A: Assume the question is about buying 6 cans of soda pop from 4 brands of soda. Of course, there is more than 6 cans of soda for each brand. The number of different combinations is $\binom{4+6-1}{6} = 84. $
Think of it this way: If you wanted 2 cans of soda pop from the 4 brands, the second can of pop can be the same as the first one. Therefore, the reason it is $\binom{5}{2}$ is because one of the options out of the 5 is "duplicate" pop.
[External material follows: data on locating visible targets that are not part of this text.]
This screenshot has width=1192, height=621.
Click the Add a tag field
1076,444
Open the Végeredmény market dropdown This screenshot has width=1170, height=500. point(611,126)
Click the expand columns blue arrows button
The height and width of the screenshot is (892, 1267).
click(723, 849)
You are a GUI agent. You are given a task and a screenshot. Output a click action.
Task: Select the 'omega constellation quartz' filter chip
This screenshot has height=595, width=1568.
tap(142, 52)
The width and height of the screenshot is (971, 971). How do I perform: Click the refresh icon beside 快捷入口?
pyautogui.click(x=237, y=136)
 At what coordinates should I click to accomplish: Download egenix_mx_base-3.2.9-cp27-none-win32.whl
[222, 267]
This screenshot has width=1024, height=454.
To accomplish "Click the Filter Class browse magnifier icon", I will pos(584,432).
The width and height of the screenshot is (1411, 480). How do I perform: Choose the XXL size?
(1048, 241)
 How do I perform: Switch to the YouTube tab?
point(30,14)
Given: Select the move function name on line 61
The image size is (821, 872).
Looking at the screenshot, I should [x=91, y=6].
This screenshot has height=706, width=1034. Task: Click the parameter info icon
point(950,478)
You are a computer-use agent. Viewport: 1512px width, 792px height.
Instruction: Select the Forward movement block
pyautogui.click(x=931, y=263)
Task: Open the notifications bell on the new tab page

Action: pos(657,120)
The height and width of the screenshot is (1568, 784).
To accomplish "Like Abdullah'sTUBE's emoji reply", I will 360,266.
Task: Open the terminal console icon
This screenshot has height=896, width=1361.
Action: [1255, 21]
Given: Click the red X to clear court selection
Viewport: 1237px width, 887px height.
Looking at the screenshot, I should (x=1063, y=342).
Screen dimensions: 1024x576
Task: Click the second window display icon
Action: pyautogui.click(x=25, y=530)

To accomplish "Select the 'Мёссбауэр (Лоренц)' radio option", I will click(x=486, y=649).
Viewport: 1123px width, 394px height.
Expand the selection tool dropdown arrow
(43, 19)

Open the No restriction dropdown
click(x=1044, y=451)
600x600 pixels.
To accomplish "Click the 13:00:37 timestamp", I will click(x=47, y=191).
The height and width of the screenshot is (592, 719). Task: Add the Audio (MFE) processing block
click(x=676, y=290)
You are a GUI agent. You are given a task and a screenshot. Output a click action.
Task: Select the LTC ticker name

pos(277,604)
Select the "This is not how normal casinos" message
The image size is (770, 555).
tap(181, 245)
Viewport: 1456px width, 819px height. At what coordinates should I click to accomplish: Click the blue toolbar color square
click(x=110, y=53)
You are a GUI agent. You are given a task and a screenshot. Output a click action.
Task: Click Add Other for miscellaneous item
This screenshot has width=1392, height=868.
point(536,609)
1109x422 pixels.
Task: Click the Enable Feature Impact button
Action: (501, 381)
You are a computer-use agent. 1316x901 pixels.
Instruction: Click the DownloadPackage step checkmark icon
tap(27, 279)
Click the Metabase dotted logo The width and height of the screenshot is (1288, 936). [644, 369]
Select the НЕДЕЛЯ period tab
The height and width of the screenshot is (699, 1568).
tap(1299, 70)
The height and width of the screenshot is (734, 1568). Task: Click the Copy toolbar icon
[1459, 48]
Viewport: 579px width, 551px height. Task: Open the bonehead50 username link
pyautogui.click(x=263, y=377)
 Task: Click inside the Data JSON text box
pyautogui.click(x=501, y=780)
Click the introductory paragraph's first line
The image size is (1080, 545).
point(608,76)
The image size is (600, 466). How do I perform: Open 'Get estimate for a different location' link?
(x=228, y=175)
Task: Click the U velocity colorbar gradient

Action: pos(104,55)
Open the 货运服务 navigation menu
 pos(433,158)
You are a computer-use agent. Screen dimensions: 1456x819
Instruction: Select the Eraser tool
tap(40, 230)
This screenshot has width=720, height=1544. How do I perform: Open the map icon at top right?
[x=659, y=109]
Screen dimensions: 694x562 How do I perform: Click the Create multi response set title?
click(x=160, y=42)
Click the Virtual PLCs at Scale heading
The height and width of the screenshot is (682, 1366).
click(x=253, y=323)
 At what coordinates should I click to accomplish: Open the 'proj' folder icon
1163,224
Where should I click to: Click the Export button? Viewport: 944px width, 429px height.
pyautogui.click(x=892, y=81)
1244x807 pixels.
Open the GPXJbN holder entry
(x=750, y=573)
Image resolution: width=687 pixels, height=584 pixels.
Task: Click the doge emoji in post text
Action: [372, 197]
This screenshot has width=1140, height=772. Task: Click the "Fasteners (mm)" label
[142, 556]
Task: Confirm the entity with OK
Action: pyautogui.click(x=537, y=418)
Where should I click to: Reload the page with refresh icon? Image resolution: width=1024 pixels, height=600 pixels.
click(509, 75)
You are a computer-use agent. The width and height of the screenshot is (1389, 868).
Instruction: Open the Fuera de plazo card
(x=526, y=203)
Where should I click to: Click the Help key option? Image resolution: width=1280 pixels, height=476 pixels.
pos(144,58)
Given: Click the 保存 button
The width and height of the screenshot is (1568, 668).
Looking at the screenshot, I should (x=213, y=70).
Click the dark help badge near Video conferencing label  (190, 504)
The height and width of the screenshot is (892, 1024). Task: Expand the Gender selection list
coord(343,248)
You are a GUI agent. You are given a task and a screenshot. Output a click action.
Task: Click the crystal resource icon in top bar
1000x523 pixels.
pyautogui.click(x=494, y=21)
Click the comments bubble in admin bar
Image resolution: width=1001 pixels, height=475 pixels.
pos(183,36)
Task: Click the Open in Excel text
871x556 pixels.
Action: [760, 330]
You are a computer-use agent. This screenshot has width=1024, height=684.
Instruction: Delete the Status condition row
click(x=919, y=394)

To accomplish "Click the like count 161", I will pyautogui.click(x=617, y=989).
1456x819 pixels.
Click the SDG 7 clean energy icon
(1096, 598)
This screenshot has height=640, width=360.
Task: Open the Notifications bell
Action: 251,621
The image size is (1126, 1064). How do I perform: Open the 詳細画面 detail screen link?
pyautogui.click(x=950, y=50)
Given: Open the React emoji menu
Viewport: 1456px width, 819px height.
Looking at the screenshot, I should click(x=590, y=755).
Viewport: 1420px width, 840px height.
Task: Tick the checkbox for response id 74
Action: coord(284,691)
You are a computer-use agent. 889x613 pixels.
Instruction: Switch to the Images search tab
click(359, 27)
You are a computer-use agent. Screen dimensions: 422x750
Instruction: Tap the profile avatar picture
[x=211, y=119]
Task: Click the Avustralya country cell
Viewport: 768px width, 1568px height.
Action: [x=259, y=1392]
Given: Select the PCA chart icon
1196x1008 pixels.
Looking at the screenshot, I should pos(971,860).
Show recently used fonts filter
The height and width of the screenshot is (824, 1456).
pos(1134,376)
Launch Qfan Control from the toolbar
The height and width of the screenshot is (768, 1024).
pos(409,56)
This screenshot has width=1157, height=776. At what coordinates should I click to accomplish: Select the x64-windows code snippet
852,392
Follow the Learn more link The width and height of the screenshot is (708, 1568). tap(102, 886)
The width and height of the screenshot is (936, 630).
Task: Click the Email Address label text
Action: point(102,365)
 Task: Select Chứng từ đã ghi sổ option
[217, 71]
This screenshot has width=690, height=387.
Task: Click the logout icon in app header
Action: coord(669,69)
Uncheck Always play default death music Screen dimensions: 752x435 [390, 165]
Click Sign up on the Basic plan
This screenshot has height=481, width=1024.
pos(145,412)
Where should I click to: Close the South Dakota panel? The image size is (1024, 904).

If it is $\binom{4}{2}$, it would not be combination with replacement.
Therefore, in $\binom{4+6-1}{6} $, the 6-1 pop (or k-1) is the "duplicate" pop meaning it can be one of the pop that has been picked.
A: I have been looking for the same answer and I finally found something I could understand and explain to my 10 year old. 

Benjamin & Quinn 2003, p. 71
For example, if you have four types of donuts (n = 4) on a menu to choose from and you want three donuts (k = 3), the number of ways to choose the donuts with repetition can be calculated as
This result can be verified by listing all the 3-multisubsets of the set S = {1,2,3,4}. This is displayed in the following table.
No. 3-Multiset  Eq. Solution
1   {1,1,1} [3,0,0,0]
2   {1,1,2} [2,1,0,0]
3   {1,1,3} [2,0,1,0]
4   {1,1,4} [2,0,0,1]
5   {1,2,2} [1,2,0,0]
6   {1,2,3} [1,1,1,0]
7   {1,2,4} [1,1,0,1]
8   {1,3,3} [1,0,2,0]
9   {1,3,4} [1,0,1,1]
10  {1,4,4} [1,0,0,2]
11  {2,2,2} [0,3,0,0]
12  {2,2,3} [0,2,1,0]
13  {2,2,4} [0,2,0,1]
14  {2,3,3} [0,1,2,0]
15  {2,3,4} [0,1,1,1]
16  {2,4,4} [0,1,0,2]
17  {3,3,3} [0,0,3,0]
18  {3,3,4} [0,0,2,1]
19  {3,4,4} [0,0,1,2]
20  {4,4,4} [0,0,0,3]   
A: Considering a multiset with $n$ distinct types of objects and at least $k$ of each type, we are interested in counting the number of submultisets of size $k$. If we have $x_i$ elements of the $i^{th}$ type, then the number of such multiset corresponds to the number of non-negative integer solutions of $x_1 + x_2 + \cdots x_n = k$, and that is $\binom{n+k-1}{k}$. To see that this formulation makes sense, considering the example of submultisets of size 3 taken from the mutiset with 4 types provided by HKA, note that the sums of the entries in the square brackets, which count the number of repetitions of each type of element, all sum to 3. The other argument, provided by braham_snyder, employing the filling of buckets as defined by spaces between dividers, may be used to prove that the number of non-negative integer solutions of the sum of $x_i$s equal to $k$ is the same expression, you essentially have $k$ ones you need to distribute amongst $n$ bins, allowing some bins to contain none. The $x_i$s count the number of ones in the $i^{th}$ bin.